ABOUT THIS TASK:
The entries that follow need to be retyped verbatim.

(Records from a data source)
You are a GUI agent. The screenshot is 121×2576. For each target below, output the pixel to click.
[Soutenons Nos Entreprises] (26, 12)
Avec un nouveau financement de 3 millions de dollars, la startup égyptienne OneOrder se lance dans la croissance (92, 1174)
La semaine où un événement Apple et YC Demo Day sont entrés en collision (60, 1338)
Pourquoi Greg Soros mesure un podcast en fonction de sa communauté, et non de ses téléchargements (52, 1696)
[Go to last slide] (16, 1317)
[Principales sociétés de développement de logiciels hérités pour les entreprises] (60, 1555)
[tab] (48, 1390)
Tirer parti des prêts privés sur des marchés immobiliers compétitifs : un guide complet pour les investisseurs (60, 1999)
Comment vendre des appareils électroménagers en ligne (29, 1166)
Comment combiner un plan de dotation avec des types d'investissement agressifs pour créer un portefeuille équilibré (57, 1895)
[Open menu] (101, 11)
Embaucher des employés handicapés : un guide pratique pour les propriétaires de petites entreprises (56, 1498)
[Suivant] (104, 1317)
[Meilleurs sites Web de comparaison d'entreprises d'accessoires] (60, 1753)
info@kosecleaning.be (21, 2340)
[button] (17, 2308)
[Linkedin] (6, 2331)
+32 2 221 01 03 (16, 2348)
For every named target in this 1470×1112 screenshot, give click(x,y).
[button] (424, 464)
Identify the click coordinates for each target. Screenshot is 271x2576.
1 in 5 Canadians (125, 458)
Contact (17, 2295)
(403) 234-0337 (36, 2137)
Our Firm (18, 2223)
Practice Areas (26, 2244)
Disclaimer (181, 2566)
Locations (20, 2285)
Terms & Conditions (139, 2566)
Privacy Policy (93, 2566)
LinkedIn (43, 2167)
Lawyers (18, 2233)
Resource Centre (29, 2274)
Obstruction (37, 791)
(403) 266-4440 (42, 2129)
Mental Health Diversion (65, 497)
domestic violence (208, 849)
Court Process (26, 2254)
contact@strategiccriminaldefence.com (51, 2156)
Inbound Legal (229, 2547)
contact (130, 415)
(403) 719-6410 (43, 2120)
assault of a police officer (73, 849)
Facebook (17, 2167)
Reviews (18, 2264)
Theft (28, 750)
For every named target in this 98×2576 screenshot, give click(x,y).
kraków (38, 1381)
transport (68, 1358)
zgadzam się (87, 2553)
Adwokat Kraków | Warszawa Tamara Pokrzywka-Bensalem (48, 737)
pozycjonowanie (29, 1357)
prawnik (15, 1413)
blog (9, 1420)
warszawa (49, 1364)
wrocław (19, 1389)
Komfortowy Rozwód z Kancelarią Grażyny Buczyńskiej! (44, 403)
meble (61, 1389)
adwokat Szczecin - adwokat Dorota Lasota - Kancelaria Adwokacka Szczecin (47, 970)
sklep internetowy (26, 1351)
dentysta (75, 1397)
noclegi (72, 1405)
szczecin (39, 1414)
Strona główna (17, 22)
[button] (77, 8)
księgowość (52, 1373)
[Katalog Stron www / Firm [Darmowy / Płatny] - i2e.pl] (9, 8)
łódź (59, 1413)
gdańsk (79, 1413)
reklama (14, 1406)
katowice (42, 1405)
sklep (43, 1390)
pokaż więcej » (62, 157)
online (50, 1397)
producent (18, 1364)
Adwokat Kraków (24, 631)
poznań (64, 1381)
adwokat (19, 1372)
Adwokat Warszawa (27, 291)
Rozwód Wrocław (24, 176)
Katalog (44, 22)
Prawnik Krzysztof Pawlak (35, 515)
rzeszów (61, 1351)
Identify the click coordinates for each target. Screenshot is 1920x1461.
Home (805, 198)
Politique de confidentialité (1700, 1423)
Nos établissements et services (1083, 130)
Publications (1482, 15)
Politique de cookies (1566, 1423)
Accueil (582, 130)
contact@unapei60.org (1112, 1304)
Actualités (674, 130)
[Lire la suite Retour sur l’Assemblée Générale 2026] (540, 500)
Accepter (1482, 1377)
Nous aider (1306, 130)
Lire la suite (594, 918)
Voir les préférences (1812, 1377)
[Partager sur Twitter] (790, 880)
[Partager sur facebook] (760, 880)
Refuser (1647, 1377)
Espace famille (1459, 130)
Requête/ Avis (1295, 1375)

RESPONSE BELOW:
You are a GUI agent. The screenshot is 121×2576. For each target below, output the pixel to click.
[Soutenons Nos Entreprises] (26, 12)
Avec un nouveau financement de 3 millions de dollars, la startup égyptienne OneOrder se lance dans la croissance (92, 1174)
La semaine où un événement Apple et YC Demo Day sont entrés en collision (60, 1338)
Pourquoi Greg Soros mesure un podcast en fonction de sa communauté, et non de ses téléchargements (52, 1696)
[Go to last slide] (16, 1317)
[Principales sociétés de développement de logiciels hérités pour les entreprises] (60, 1555)
[tab] (48, 1390)
Tirer parti des prêts privés sur des marchés immobiliers compétitifs : un guide complet pour les investisseurs (60, 1999)
Comment vendre des appareils électroménagers en ligne (29, 1166)
Comment combiner un plan de dotation avec des types d'investissement agressifs pour créer un portefeuille équilibré (57, 1895)
[Open menu] (101, 11)
Embaucher des employés handicapés : un guide pratique pour les propriétaires de petites entreprises (56, 1498)
[Suivant] (104, 1317)
[Meilleurs sites Web de comparaison d'entreprises d'accessoires] (60, 1753)
info@kosecleaning.be (21, 2340)
[button] (17, 2308)
[Linkedin] (6, 2331)
+32 2 221 01 03 (16, 2348)
For every named target in this 1470×1112 screenshot, give click(x,y).
[button] (424, 464)
Identify the click coordinates for each target. Screenshot is 271x2576.
1 in 5 Canadians (125, 458)
Contact (17, 2295)
(403) 234-0337 (36, 2137)
Our Firm (18, 2223)
Practice Areas (26, 2244)
Disclaimer (181, 2566)
Locations (20, 2285)
Terms & Conditions (139, 2566)
Privacy Policy (93, 2566)
LinkedIn (43, 2167)
Lawyers (18, 2233)
Resource Centre (29, 2274)
Obstruction (37, 791)
(403) 266-4440 (42, 2129)
Mental Health Diversion (65, 497)
domestic violence (208, 849)
Court Process (26, 2254)
contact@strategiccriminaldefence.com (51, 2156)
Inbound Legal (229, 2547)
contact (130, 415)
(403) 719-6410 (43, 2120)
assault of a police officer (73, 849)
Facebook (17, 2167)
Reviews (18, 2264)
Theft (28, 750)
For every named target in this 98×2576 screenshot, give click(x,y).
kraków (38, 1381)
transport (68, 1358)
zgadzam się (87, 2553)
Adwokat Kraków | Warszawa Tamara Pokrzywka-Bensalem (48, 737)
pozycjonowanie (29, 1357)
prawnik (15, 1413)
blog (9, 1420)
warszawa (49, 1364)
wrocław (19, 1389)
Komfortowy Rozwód z Kancelarią Grażyny Buczyńskiej! (44, 403)
meble (61, 1389)
adwokat Szczecin - adwokat Dorota Lasota - Kancelaria Adwokacka Szczecin (47, 970)
sklep internetowy (26, 1351)
dentysta (75, 1397)
noclegi (72, 1405)
szczecin (39, 1414)
Strona główna (17, 22)
[button] (77, 8)
księgowość (52, 1373)
[Katalog Stron www / Firm [Darmowy / Płatny] - i2e.pl] (9, 8)
łódź (59, 1413)
gdańsk (79, 1413)
reklama (14, 1406)
katowice (42, 1405)
sklep (43, 1390)
pokaż więcej » (62, 157)
online (50, 1397)
producent (18, 1364)
Adwokat Kraków (24, 631)
poznań (64, 1381)
adwokat (19, 1372)
Adwokat Warszawa (27, 291)
Rozwód Wrocław (24, 176)
Katalog (44, 22)
Prawnik Krzysztof Pawlak (35, 515)
rzeszów (61, 1351)
Identify the click coordinates for each target. Screenshot is 1920x1461.
Home (805, 198)
Politique de confidentialité (1700, 1423)
Nos établissements et services (1083, 130)
Publications (1482, 15)
Politique de cookies (1566, 1423)
Accueil (582, 130)
contact@unapei60.org (1112, 1304)
Actualités (674, 130)
[Lire la suite Retour sur l’Assemblée Générale 2026] (540, 500)
Accepter (1482, 1377)
Nous aider (1306, 130)
Lire la suite (594, 918)
Voir les préférences (1812, 1377)
[Partager sur Twitter] (790, 880)
[Partager sur facebook] (760, 880)
Refuser (1647, 1377)
Espace famille (1459, 130)
Requête/ Avis (1295, 1375)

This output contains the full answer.